### To do
Repeat the entries verbatim.

### Extracted material
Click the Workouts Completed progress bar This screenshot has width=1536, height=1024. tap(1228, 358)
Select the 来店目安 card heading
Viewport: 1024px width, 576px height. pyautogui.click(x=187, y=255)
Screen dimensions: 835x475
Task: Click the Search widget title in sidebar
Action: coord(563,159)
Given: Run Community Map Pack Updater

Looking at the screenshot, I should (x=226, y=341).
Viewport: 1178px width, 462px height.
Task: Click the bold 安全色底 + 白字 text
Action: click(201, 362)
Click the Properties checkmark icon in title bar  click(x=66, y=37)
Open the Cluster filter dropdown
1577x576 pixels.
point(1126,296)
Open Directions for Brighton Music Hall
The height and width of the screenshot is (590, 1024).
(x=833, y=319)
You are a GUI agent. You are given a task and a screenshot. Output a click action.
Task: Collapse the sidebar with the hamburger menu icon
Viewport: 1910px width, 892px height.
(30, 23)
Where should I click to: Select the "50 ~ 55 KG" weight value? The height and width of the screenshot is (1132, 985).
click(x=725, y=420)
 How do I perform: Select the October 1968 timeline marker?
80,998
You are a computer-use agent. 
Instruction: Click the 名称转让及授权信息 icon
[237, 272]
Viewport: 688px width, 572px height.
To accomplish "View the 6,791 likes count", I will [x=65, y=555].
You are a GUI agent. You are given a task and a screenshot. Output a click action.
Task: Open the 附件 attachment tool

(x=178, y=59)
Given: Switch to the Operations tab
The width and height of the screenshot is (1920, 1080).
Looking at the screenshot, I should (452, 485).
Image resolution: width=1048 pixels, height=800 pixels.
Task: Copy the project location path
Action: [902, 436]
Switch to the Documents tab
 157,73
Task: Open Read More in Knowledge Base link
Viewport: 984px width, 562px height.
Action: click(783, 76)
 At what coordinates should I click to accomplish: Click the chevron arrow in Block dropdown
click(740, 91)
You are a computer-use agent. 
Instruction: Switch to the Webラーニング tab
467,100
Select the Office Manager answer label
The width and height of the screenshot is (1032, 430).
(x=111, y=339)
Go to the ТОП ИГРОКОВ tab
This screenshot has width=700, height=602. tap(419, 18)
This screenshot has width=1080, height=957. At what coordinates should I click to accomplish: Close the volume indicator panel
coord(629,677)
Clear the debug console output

### Worked solution
Click the Workouts Completed progress bar This screenshot has width=1536, height=1024. tap(1228, 358)
Select the 来店目安 card heading
Viewport: 1024px width, 576px height. pyautogui.click(x=187, y=255)
Screen dimensions: 835x475
Task: Click the Search widget title in sidebar
Action: coord(563,159)
Given: Run Community Map Pack Updater

Looking at the screenshot, I should (x=226, y=341).
Viewport: 1178px width, 462px height.
Task: Click the bold 安全色底 + 白字 text
Action: click(201, 362)
Click the Properties checkmark icon in title bar  click(x=66, y=37)
Open the Cluster filter dropdown
1577x576 pixels.
point(1126,296)
Open Directions for Brighton Music Hall
The height and width of the screenshot is (590, 1024).
(x=833, y=319)
You are a GUI agent. You are given a task and a screenshot. Output a click action.
Task: Collapse the sidebar with the hamburger menu icon
Viewport: 1910px width, 892px height.
(30, 23)
Where should I click to: Select the "50 ~ 55 KG" weight value? The height and width of the screenshot is (1132, 985).
click(x=725, y=420)
 How do I perform: Select the October 1968 timeline marker?
80,998
You are a computer-use agent. 
Instruction: Click the 名称转让及授权信息 icon
[237, 272]
Viewport: 688px width, 572px height.
To accomplish "View the 6,791 likes count", I will [x=65, y=555].
You are a GUI agent. You are given a task and a screenshot. Output a click action.
Task: Open the 附件 attachment tool

(x=178, y=59)
Given: Switch to the Operations tab
The width and height of the screenshot is (1920, 1080).
Looking at the screenshot, I should (452, 485).
Image resolution: width=1048 pixels, height=800 pixels.
Task: Copy the project location path
Action: [902, 436]
Switch to the Documents tab
 157,73
Task: Open Read More in Knowledge Base link
Viewport: 984px width, 562px height.
Action: click(783, 76)
 At what coordinates should I click to accomplish: Click the chevron arrow in Block dropdown
click(740, 91)
You are a computer-use agent. 
Instruction: Switch to the Webラーニング tab
467,100
Select the Office Manager answer label
The width and height of the screenshot is (1032, 430).
(x=111, y=339)
Go to the ТОП ИГРОКОВ tab
This screenshot has width=700, height=602. tap(419, 18)
This screenshot has width=1080, height=957. At what coordinates should I click to accomplish: Close the volume indicator panel
coord(629,677)
Clear the debug console output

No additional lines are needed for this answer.